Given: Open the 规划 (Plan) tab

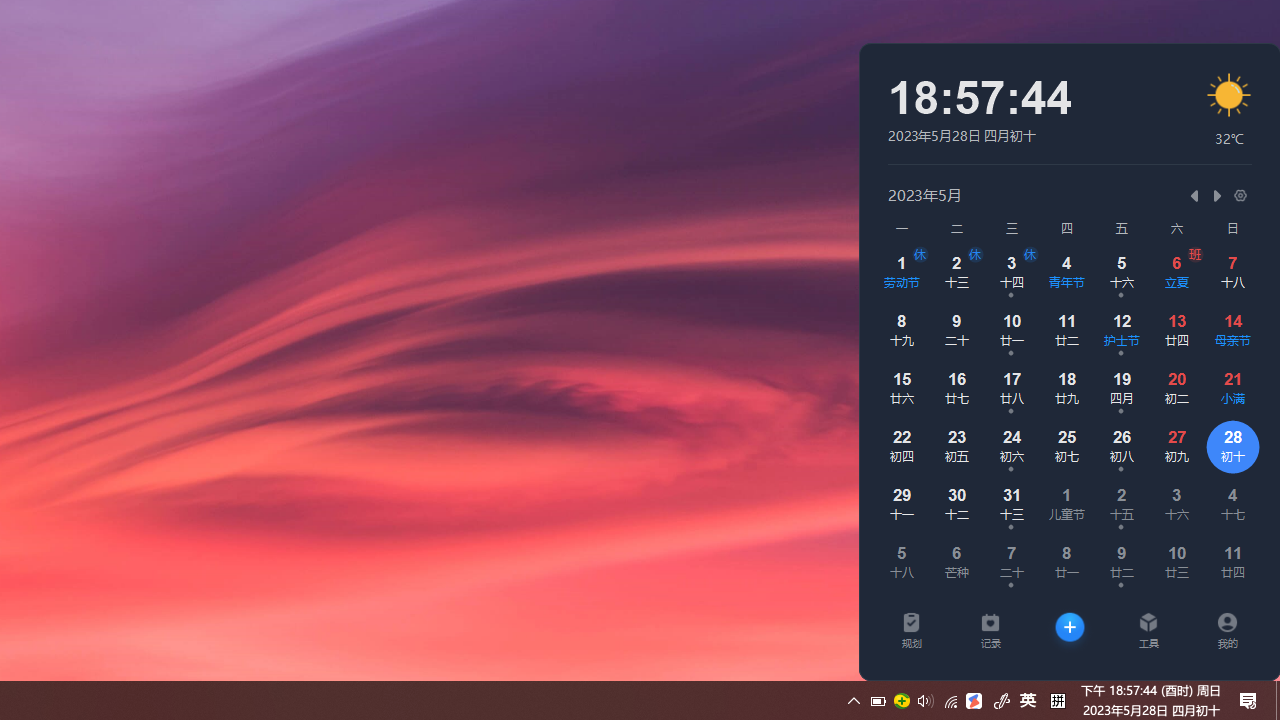Looking at the screenshot, I should (911, 630).
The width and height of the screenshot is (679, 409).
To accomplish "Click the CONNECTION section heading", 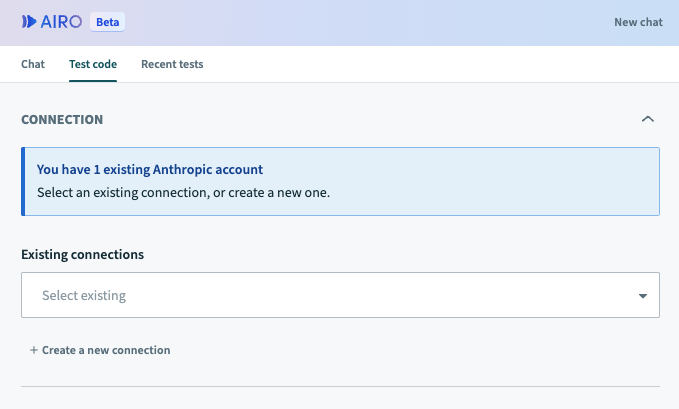I will pyautogui.click(x=62, y=119).
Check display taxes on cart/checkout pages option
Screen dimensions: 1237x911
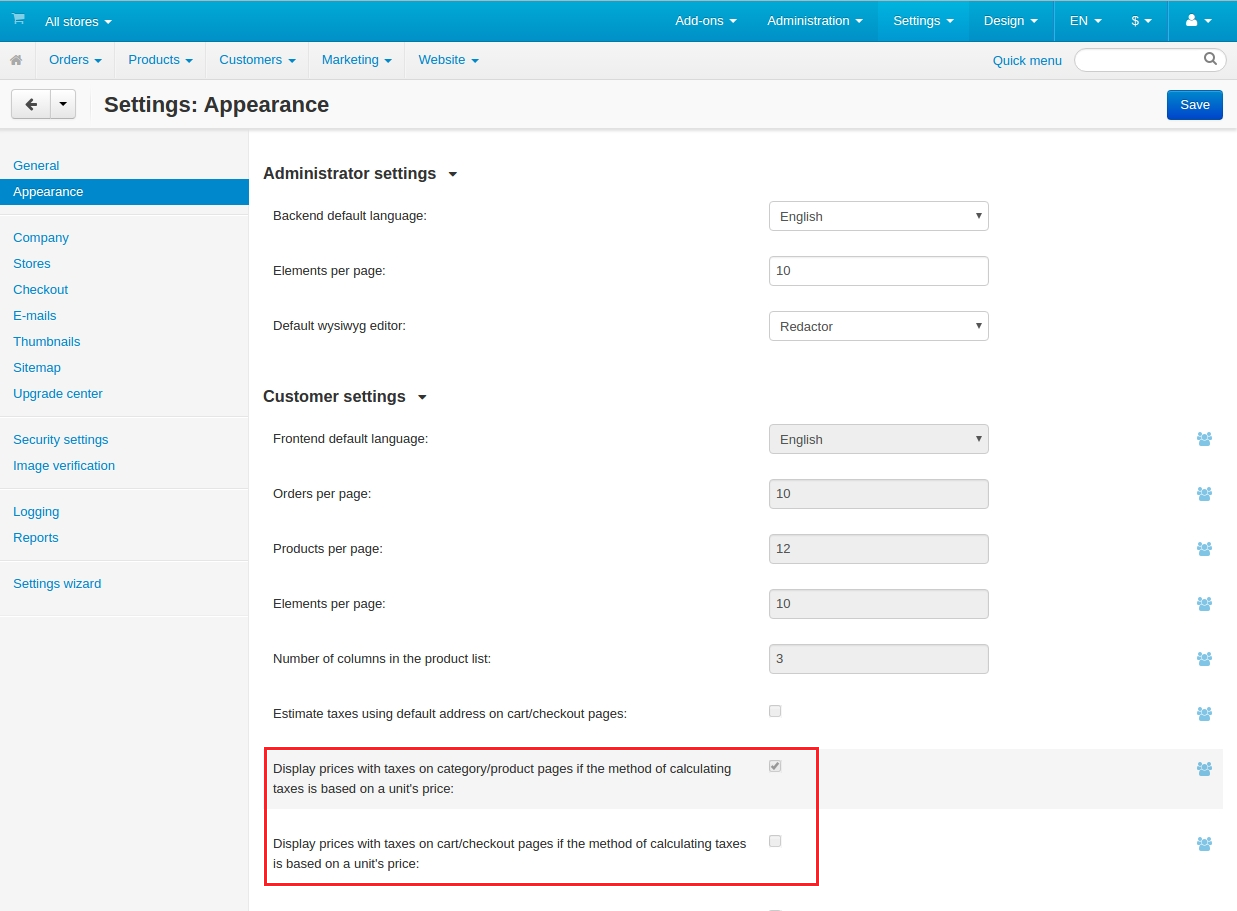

__Your goal__
Starting with the line with "Check display taxes" and going on through the end of the data, give those lines again with "option" swapped for "setting" and everything else unchanged, leaving the pictures out.

__Right answer__
Check display taxes on cart/checkout pages setting
Screen dimensions: 1237x911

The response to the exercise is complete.